Breathing sounds so simple, doesn’t it! It’s something we rarely pay attention to, yet we can really make it work for us beyond just keeping us alive. Take time throughout your day to notice your breathing – do you have slow deep breaths, or more shallow, quick breaths? The simple act of bringing your attention to breathing can help calm your mind and manage your stress levels and anxiety.
5. Stretch it out
Incorporating stretching throughout your day improves your flexibility and reduce soreness. You don’t have to spend hours a week stretching. But, try and add it in simple ways to your day. This can be stretching at your desk or in front of the TV while you’re watching your weekly binge on Netflix. Aim to hold each stretch for 30 seconds (it actually feels like an eternity when you stretch correctly like this), and aim to do two repetitions of each stretch, and on both sides of the body. You should aim for a feeling of slight discomfort, and never the point of pain. Channel your inner stretching cat!
6. Add variety to your diet
By adding variety to your meals, you’ll ensure you are getting a range of unique benefits from a wide selection of ingredients. If you are a person who likes tracking things and a challenge– see if you can aim for 40 different plant foods within one week. This includes nuts, seeds, herbs as well as fruit and veg. It’s tricky, but not impossible. The importance of preparation definitely applies again here!
7. Digital detox
It’s import to disconnect from all your devices and screens. Being connected to technology 24/7 can have a negative impact on your mental health and productivity. Distractions galore anyone? Our eyes and brains need a break. Try and disconnect from technology at least for an hour every day. Disconnecting can actually help you reconnect – both with yourself and with others around you too, it helps you feel more centred.

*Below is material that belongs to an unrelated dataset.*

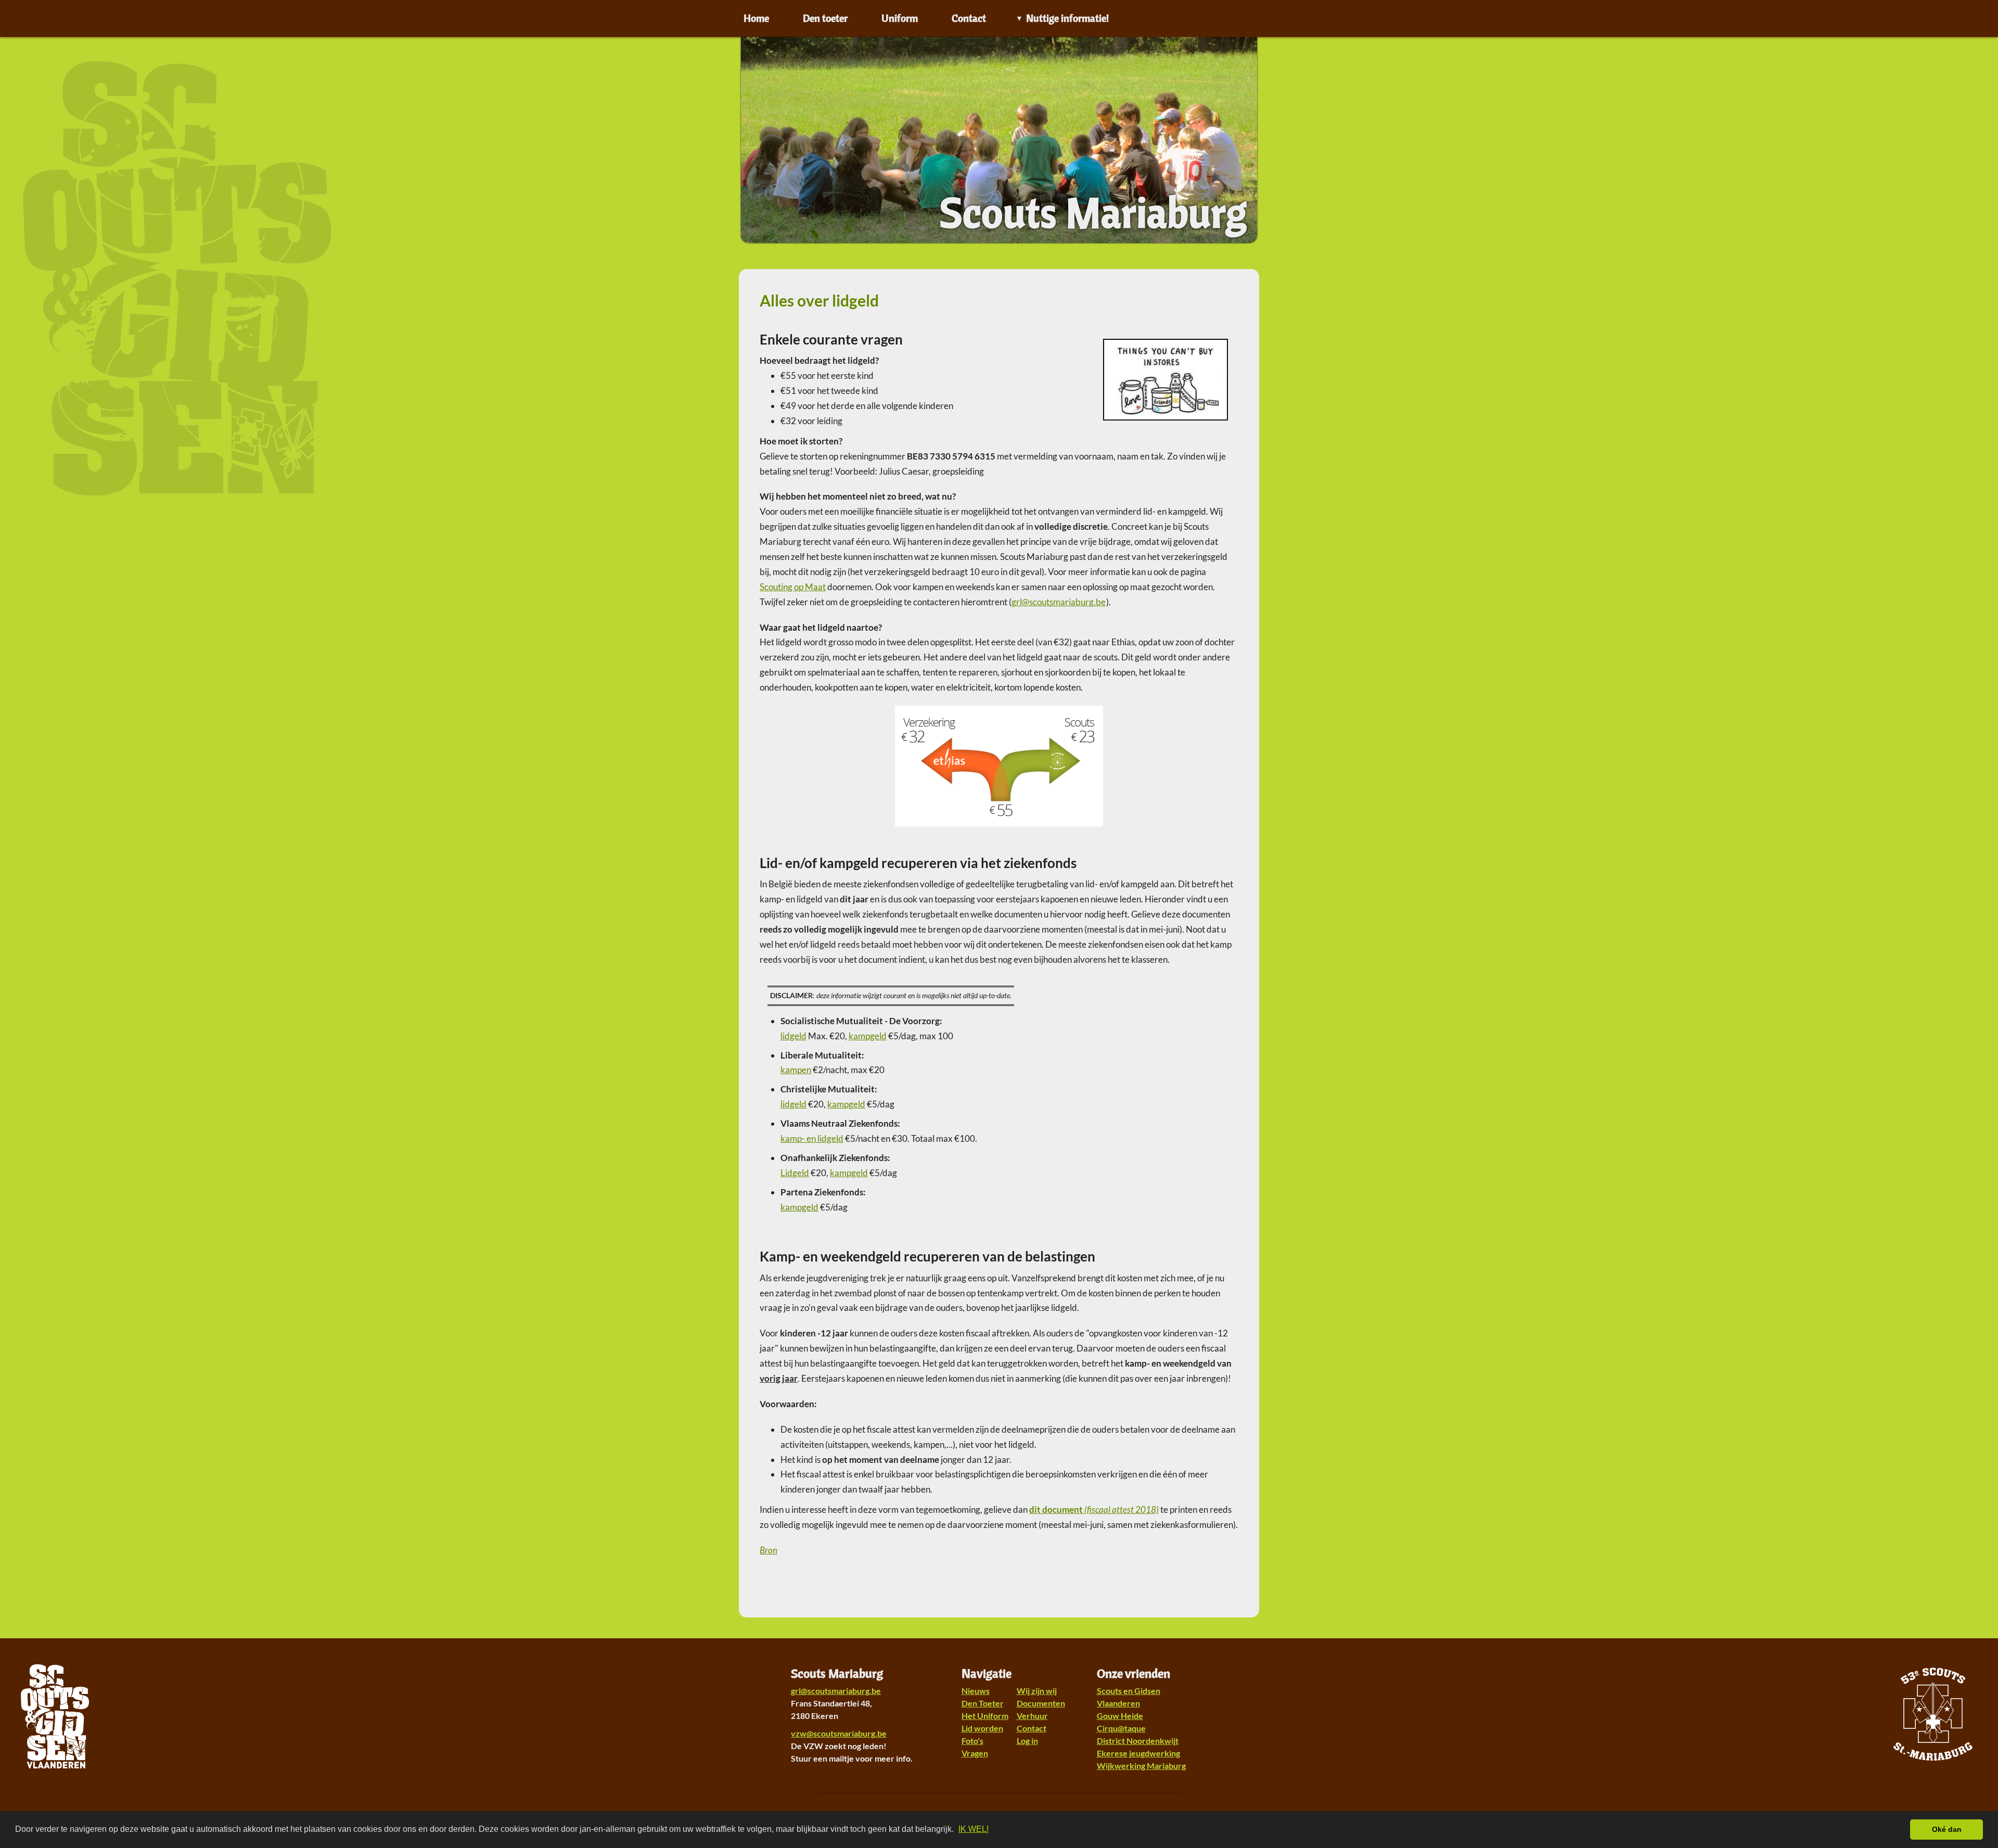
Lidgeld (794, 1172)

Having a good quality sleep, and long enough sleep affects everything from our memory, mood and performance to our junk food cravings. If you continuously deprive of yourself of an opportunity to sleep properly, other issues inevitably arise – chronic fatigue, susceptibility to illness and more. Set a good night time routine by keeping a consistent sleep schedule of the same bedtime and wake time regardless of workdays or weekends. Relax before going to bed by switching off technology at least an hour before and avoid anything that causes too much stress before getting the Zzzz.

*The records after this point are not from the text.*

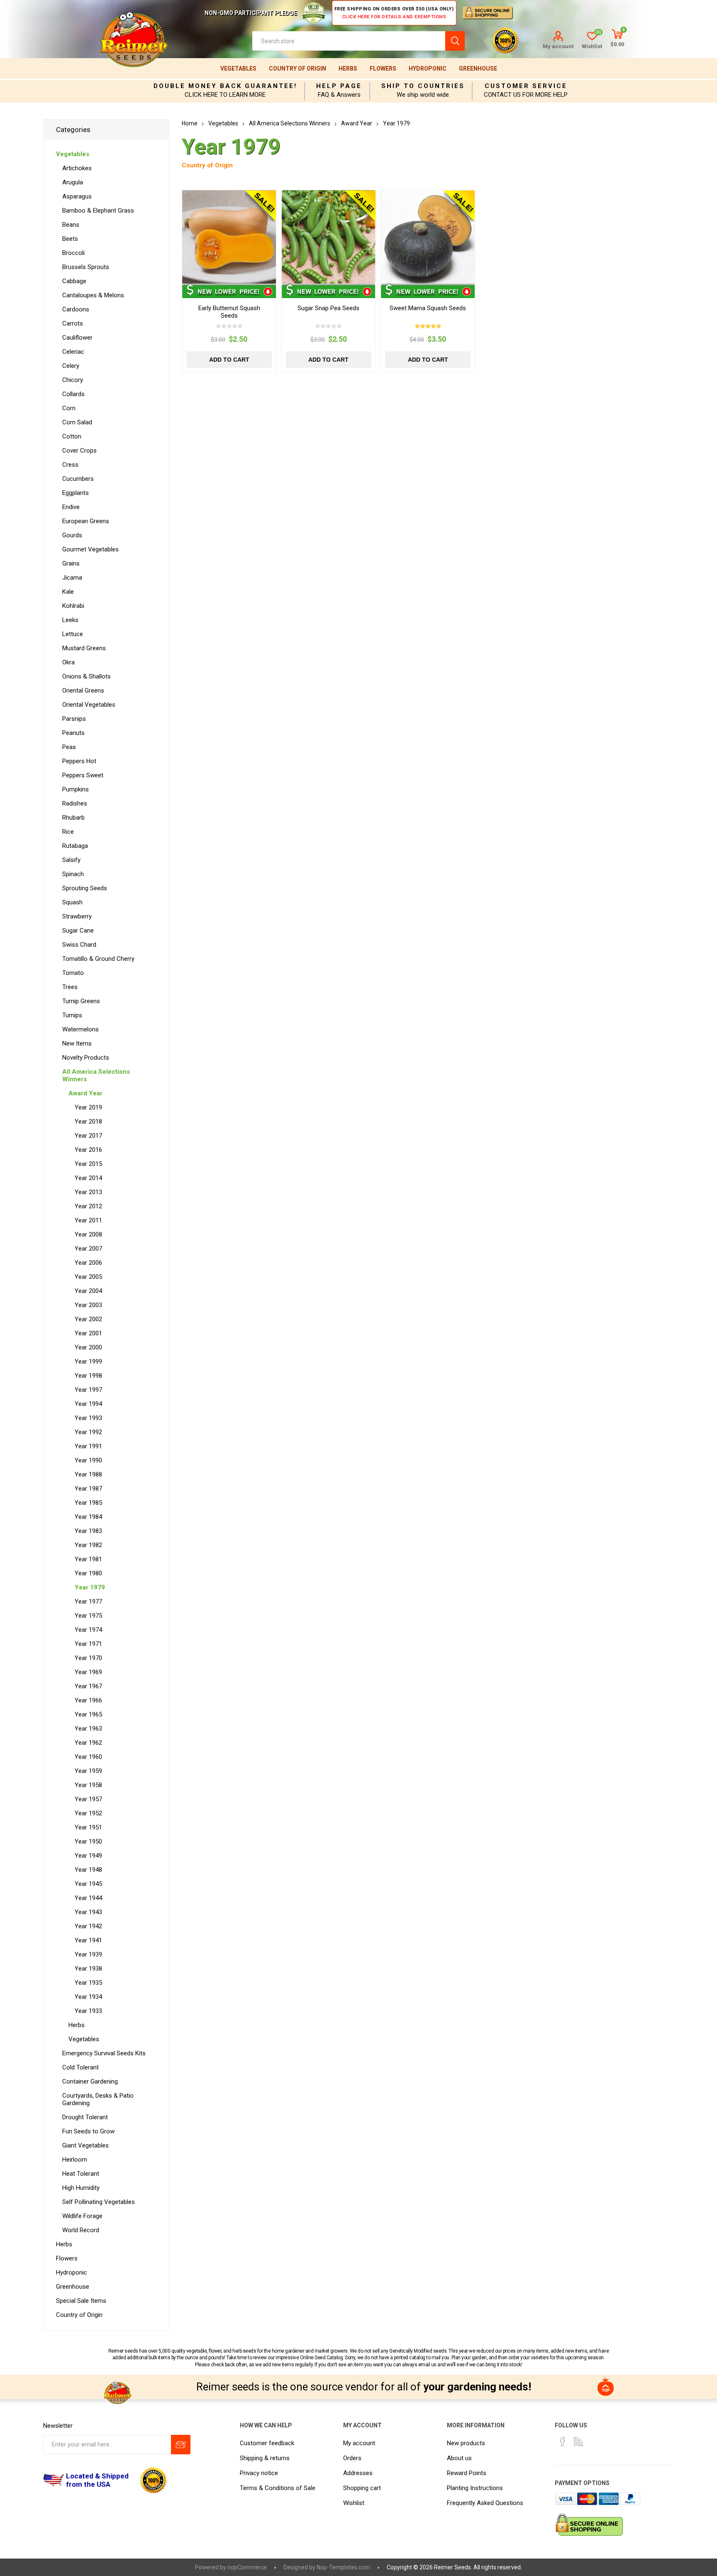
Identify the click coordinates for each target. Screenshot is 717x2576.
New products (466, 2443)
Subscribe (180, 2444)
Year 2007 (88, 1248)
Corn (69, 408)
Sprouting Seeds (84, 888)
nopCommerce (247, 2567)
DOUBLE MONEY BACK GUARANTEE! (225, 86)
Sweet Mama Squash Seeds (428, 308)
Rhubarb (73, 817)
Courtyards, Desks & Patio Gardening (98, 2099)
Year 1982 (88, 1545)
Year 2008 (88, 1234)
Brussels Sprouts (85, 267)
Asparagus (77, 196)
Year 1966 (88, 1700)
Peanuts (73, 733)
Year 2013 (88, 1192)
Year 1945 (88, 1884)
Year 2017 (88, 1135)
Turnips (72, 1015)
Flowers (383, 68)
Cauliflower (77, 337)
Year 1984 (88, 1517)
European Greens (85, 521)
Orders (352, 2458)
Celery (70, 366)
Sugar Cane (78, 930)
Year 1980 (88, 1573)
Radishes (74, 803)
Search (455, 41)
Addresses (358, 2473)
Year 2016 (88, 1149)
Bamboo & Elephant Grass (98, 210)
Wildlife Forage (82, 2216)
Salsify (71, 860)
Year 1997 (88, 1389)
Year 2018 (88, 1121)
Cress (70, 464)
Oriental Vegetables (88, 704)
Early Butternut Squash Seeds (229, 311)
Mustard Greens (84, 648)
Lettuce (72, 634)
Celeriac (73, 351)
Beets (70, 238)
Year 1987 (88, 1488)
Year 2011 (88, 1220)
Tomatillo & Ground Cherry (98, 958)
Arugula (72, 182)
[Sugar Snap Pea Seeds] (329, 237)
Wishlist (353, 2503)
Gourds (72, 535)
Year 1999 (88, 1361)
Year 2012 (88, 1206)
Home (190, 123)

Bell Silverthorne is an exercise physiologist, wellness coach and lifestyle medicine practitioner with a passion for every day Australians to be that little bit healthier. Whether it’s sleeping better, exercising more, eating more fruit and veggies each day or doing your best to maintain a good headspace. Bell is a massive advocate of lifestyle medicine – harnessing your everyday lifestyle habits to help prevent, manage or even reverse chronic disease.